Enorme partidazo regalaron Giants y Dodgers en la quinta y última entrega de una serie que será recordada durante varios años por lo cerrada que fue, entrada por entrada, a lo largo de cinco partidos. Con dos juegos por bando, el ganador se iba a la Serie de Conferencia, a un paso de la Serie Mundial, y, en una decisión algo polémica, el manager Dave Roberts decidió que Julio Urías iniciara el partido desde el bullpen, poniendo a Knebel como abridor.

La jugada le salió de forma positiva a Roberts, con las dos primeras entradas en cero, al igual que la casilla de los Giants, gracias a un Logan Webb que estuvo sólido en el montículo. Urías entró para la tercera entrada, consiguiendo tres innings sin permitir daño que hicieron que, durante cinco capítulos completos, la pizarra se mantuviera en ceros.

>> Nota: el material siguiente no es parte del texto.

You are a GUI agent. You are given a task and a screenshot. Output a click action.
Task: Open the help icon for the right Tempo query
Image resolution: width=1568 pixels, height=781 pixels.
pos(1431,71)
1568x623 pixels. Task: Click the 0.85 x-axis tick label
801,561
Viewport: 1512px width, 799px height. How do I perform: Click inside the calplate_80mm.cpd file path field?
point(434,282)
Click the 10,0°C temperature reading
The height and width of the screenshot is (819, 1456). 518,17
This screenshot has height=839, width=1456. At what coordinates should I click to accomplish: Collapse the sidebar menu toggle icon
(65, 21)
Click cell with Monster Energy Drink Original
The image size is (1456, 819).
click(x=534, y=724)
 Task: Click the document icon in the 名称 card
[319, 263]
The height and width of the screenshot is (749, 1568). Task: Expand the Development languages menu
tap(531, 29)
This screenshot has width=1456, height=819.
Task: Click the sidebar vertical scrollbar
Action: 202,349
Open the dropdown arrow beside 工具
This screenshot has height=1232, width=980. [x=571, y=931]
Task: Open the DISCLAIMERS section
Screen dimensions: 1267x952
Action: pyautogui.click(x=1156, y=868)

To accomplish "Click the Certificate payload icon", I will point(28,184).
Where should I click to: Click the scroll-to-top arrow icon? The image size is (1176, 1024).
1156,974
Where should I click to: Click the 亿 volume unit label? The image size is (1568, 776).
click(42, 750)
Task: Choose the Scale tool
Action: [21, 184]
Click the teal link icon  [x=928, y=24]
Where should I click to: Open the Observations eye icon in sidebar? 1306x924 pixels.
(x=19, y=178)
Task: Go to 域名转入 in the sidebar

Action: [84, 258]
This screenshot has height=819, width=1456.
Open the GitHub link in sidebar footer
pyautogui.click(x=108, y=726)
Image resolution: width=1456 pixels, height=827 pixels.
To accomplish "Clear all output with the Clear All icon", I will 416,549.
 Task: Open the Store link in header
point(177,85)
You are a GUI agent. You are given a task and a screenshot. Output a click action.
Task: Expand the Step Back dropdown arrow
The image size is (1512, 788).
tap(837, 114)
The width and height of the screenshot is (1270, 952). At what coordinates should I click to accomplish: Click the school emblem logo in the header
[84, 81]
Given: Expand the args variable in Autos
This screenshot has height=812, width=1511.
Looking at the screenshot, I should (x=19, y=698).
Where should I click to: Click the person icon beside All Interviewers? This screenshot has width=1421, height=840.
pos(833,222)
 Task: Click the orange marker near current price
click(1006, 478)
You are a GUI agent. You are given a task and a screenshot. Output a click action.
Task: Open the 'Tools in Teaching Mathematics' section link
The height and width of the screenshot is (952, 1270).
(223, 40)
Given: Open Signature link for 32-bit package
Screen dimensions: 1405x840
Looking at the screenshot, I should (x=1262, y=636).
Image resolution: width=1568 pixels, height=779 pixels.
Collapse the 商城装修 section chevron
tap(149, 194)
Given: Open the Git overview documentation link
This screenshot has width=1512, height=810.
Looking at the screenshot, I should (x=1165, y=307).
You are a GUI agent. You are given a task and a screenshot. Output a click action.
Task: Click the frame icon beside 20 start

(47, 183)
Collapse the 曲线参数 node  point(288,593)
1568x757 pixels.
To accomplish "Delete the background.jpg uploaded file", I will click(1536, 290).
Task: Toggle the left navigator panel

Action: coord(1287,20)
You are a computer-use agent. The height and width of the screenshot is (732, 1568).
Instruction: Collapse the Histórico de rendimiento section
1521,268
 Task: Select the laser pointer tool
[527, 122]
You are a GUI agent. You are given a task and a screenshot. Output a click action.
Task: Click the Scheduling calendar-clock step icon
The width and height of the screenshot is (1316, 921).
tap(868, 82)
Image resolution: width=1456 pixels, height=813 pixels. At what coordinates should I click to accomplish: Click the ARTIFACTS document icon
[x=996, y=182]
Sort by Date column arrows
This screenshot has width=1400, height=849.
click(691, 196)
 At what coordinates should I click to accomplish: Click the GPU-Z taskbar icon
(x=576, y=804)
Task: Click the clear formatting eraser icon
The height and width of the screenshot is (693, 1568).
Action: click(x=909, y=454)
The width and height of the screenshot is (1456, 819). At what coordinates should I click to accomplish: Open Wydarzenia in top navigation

Llegó el sexto inning y, con ello, las emociones a la ofensiva. Mookie Betts, que pegó cuatro imparables en cuatro turnos al bate, se puso en juego y Corey Seager lo mandó al plato con doblete poderoso sobre el izquierdo, poniendo adelante a los Dodgers. El gusto le duró poco a los angelinos, ya que, en la baja del rollo, Urías permitió cuadrangular solitario de Darin Ruff, que puso el empate otra vez en el marcador, lo que le terminó costando salir del juego al mexicano, que cumplió con una labor de cuatro entradas, permitiendo 3 imparables y 1 carrera limpia. Urías ponchó a cinco rivales en su relevo, llegando a 49 en playoffs, imponiendo una nueva marca para un pitcher nacido en México.

El juego se mantuvo igualado a una carrera hasta el noveno episodio, en una tensión máxima que se vivía en ambos lados. Justin Turner se embasó al recibir un pelotazo, al que le siguió un sencillo de Gavin Lux para poner a Turner a un hit de anotar. Cody Bellinger se volvió el héroe, al conectar sencillo sobre el derecho, impulsando a Turner para que los Dodgers se pusieran 1-2, faltando sólo tres outs. Roberts mandó a su mejor carta al diamante como cerrador, con Max Scherzer; el veterano lanzador sacó el primer out sin problemas, su segundo rival se embasó luego de un error de Turner en tercera, pero Scherzer se recuperó, ponchando a LaMonte Wade, poniendo a un out de la victoria a los Dodgers.

Con cuenta de 0-2, Scherzer lanzó un slider al que Wilmer Flores le hizo medio swing; el ampayer decidió darle el tercer strike en una decisión polémica que se convirtió en el out 27 y el pase para los Dodgers, que se quedaron con el juego por 1-2, y ganaron la serie 3-2, para llegar a la Serie de Campeonato por cuarta ocasión en los últimos cinco años y se medirán por segundo año consecutivo a los Atlanta Braves en la antesala de la Serie Mundial. Max Scherzer consiguió su primer salvamento de su carrera en el momento más importante de la temporada para los Dodgers.